By the late 1950s, designers thought air combat would be fought with missiles only. Guns were seen as old technology. The Sea Vixen carried air-to-air missiles, rockets, and bombs under the wings instead of internal guns. Combat in Vietnam soon showed that guns were still needed, but the Sea Vixen never got internal guns.
It is the Sea Vixen's off-set observer cockpit. While the pilot sat in a raised port-side cockpit under a conventional canopy, the observer/radar operator was buried in a starboard-side recess in the fuselage, accessed through a small hatch and lacking its own canopy or much external visibility. Royal Navy aircrew nicknamed the dark, cramped position the 'coal hole'. The asymmetric arrangement was an engineering compromise that freed nose volume for the radar, gave the Sea Vixen its distinctive look, and still accommodated the second crewman. Naval-aviation historians regularly cite it as one of the most unusual cockpit layouts ever fielded on a frontline combat aircraft.

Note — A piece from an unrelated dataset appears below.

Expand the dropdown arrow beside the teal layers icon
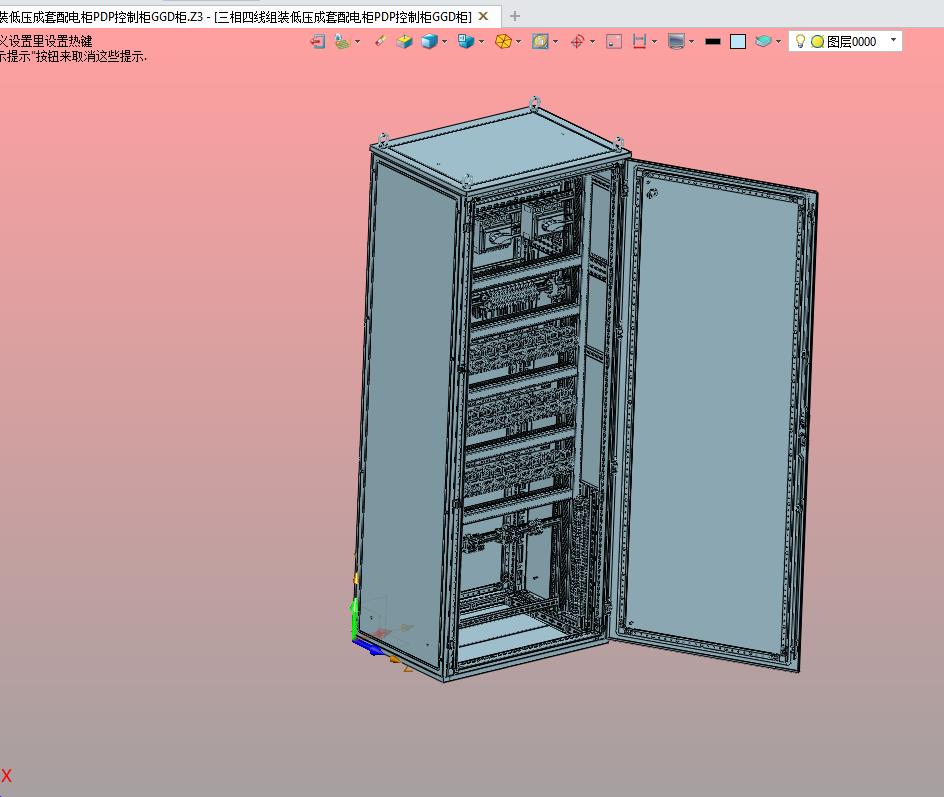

They belong to different generations. The F-4 Phantom II first flew in 1958, reached Mach 2.2 and ran to roughly 5,200 airframes. The Sea Vixen first flew in 1955, was limited to Mach 0.94 and ended at 145 built. The Phantom held a clear edge in performance and production scale, and the Royal Navy replaced the Sea Vixen with the F-4 Phantom FG.1 between 1969 and 1978. The Sea Vixen represents 1950s British naval-aviation engineering; the Phantom represents the 1960s international standard that followed.

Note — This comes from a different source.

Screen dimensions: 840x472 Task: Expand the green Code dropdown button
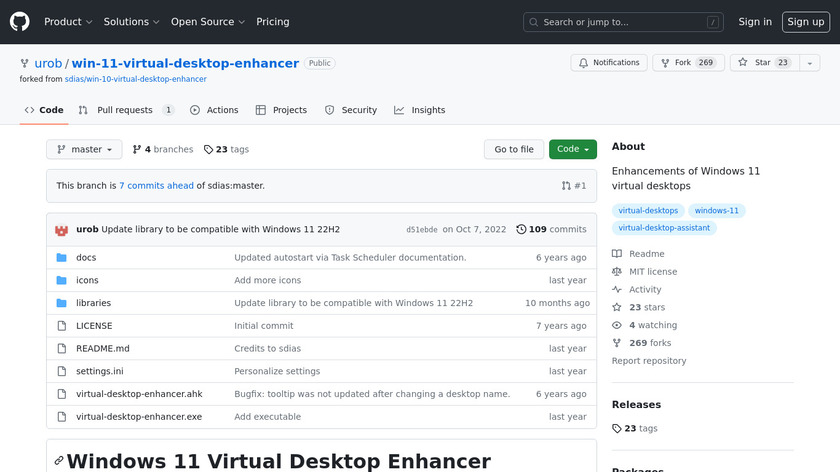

Late-1950s air-combat doctrine favoured guided missiles — Firestreak and Red Top air-to-air weapons, plus rockets — over close-range cannon engagement. The Sea Vixen's design omitted cannon entirely on that basis. Vietnam War experience later showed the doctrine to be flawed, with cannon repeatedly proving necessary in close-in fights. Subsequent British naval fighters restored gun armament: the F-4 Phantom FG.1/FGR.2 with the M61 Vulcan, and the Sea Harrier with ADEN cannon. The Sea Vixen's missile-only fit stands as a short-lived 1950s doctrinal experiment.
The Royal Navy procured 28 F-4 Phantom FG.1 aircraft, delivered between 1969 and 1972, to take over the carrier-based all-weather fighter role. Cuts to Royal Navy fixed-wing carrier aviation — culminating in HMS Ark Royal's final fixed-wing operations in 1978 — also eroded the Sea Vixen's frontline rationale. Carrier operations ended in 1972, with target-drone use continuing until 1978. The wider 1960s-1970s contraction of British carrier aviation was driven by economic pressure and shifting defence doctrine.